Ich war relativ spät vom Gasthof Wiesenhof ohne Radunterstützung gestartet, in der irrigen Ansicht es sei doch nicht soo weit bis zum Einstieg in die Nordostwand des Hinterödkopfs. Und außerdem sei der Jagdsteig, der vom Krapfen aus am Fuß der Nordwände von Hohem Gleiersch und Jägerkarspitzen entlangführt ein spannender und aussichtsreicher Steig, der für den Anfang und zur Einstimmung auf die bevorstehende Route durch die Nordostwand genau richtig sei. Doch dann dauerte alles länger und nach einem verfrühten, kräftezehrenden Schuttanstieg kam ich deutlich zu spät um ca 13:30 Uhr am Wandfuß an. Zu allem Übel zeigten sich Regenwolken, was mir den letzten Willen und Mut nahm, in die Wand einzusteigen. So nahm ich nur den Einstieg in Augenschein und genoss ansonsten die grandiose Aussicht auf die Karwendelhauptkette. Der Abstieg erfolgte über die Hinterödalm und den verwilderten, nicht ungefährlichen Steig, welcher knapp östlich des anschließenden Bachgrabens ziemlich direkt zur Isar hinunterführt.

Nach fünf Tagen ein erneuter Versuch

Start am Riedbodenparkplatz vor Scharnitz um ca. 6:15 Uhr. Bei angenehmer Morgentemperatur um die 18°C radle ich (notgedrungen) die bekannte Strecke mit dem schmalreifigen Treckingrad bis kurz nach der Gleierschhöhe. Da der Endpunkt der Runde noch nicht feststeht, deponiere ich hier mein Rad und wandere bis zur Brücke beim Jagdhaus Hubertus.
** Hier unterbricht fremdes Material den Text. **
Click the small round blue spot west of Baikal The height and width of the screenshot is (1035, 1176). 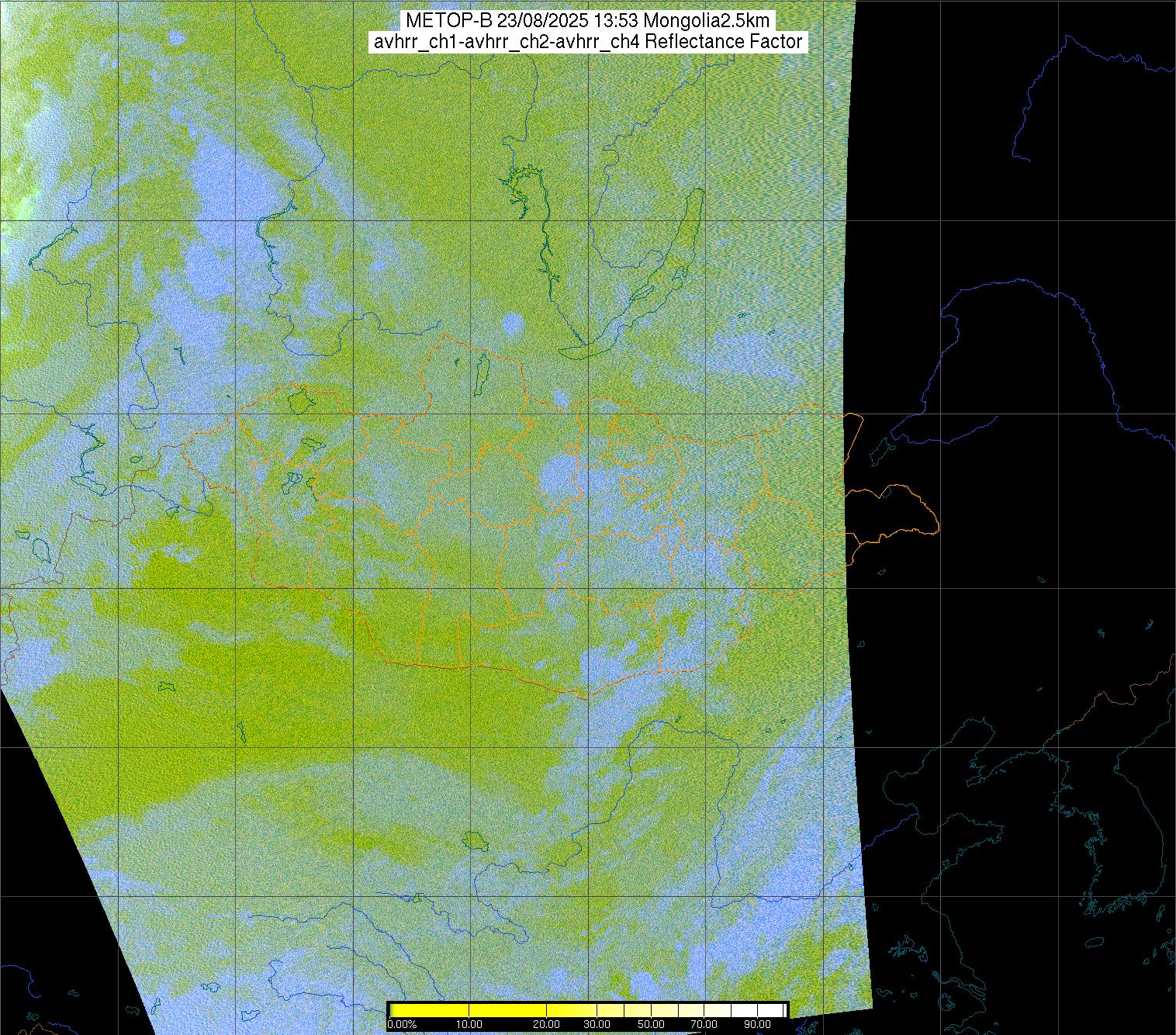point(512,324)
Vom Jagdhaus Hubertus zum Hinterödjöchl

Bis vor nicht all zu langer Zeit war der Weg zum Haus mit einem Holzschild ausgewiesen. Vermutlich "verirrten" sich aber mit der Zeit zu viele Leut zum edlen, hochherrschaftlichen Jagdhaus. Es würde sich hervorragend als Ausflugsgaststätte eignen. Der Jäger ansich bleibt aber gern unter seinesgleichen und bekommt ungern Besuch vom wohlmöglich noch mit E-Bike ausgestatteten Bergtourist, zumal einem der Zugang zum Gebäude und v.a. Brunnen ohnehin mit einem Zaun verwehrt wird.
Eine Pfadspur biegt vor dem Anwesen rechts ab und leitet am Zaun entlang aufwärts. In "Steiglinie" (analog zu "Falllinie" :-)) des Gebäudes führt der Pfad gerade nach Süden. Hier nicht weiter linkshaltend zu einem Jägerstand, sondern westlich eines ansetzenden Bachgrabens in Serpentinen steil aufwärts. Nach 280 hm flacht der Graben ab. Bei einem nicht zu verfehlenden Salzleckstein in lichtem Bergwald halte ich mich links und quere auf gutem Pfad leicht ansteigend zum Wetzsteingraben hinüber. Auf der östlichen Grabenseite verlasse ich den zur Hinterödalm führenden Steig. Ich steige leicht linkshaltend empor. Das Gelände wird flacher und weitet sich zu einer Art Tal, das zwischen Hirschkopf, 1828 m, und dem Hinterödjöchl, ca. 1900 m, liegt. Es geht erstaunlich gut durch ein Mischgelände aus lichtem Baumbestand, Wiesenflächen und kurzen Latschenbereichen (teilweise Beschnittspuren eines alten Steiges) aufwärts, bis ich auf ca. 1800 m aus dem Tal links hinauf auf den Rücken des Hinterödjöchls steige. Auf einer ebenen Wiese mit vereinzelten Zirben halte ich Rast.

Hinterödkopf Nordostwand

Der höchste Punkt des Hinterödjöchls ist zugleich Fußpunkt der Hinterödkopf-Nordkante. Von dort quere ich am Karrand entlang nah an den Felsen nach Osten hinüber. Nach ca. 10 min ist der Einstieg bei einem Altschneefeld erreicht.
Jetzt ist mir die Erkundungstour von vor fünf Tagen eine Hilfe, denn erster Richtpunkt für den Aufstieg ist ein latschenbestandenes Köpfl (O-Ton AV-Führer), welches man nur vom Kar aus aber nicht vom Jöchl aus kommend identifizieren kann.
Es geht über plattigen Fels erst gerade empor, dann schräg rechts zum Köpfl. Über grüne Flecken hinweg nach links. Dann nach rechts in eine Rinne, die sich bald zu einer Rampe ausbildet und zur Nordkante führt. Der AV -Führer empfiehlt einen Routenverlauf, der etwas unterhalb parallel zu meinem verläufen dürfte. Dieser Weg scheint mir aber brüchiger zu sein.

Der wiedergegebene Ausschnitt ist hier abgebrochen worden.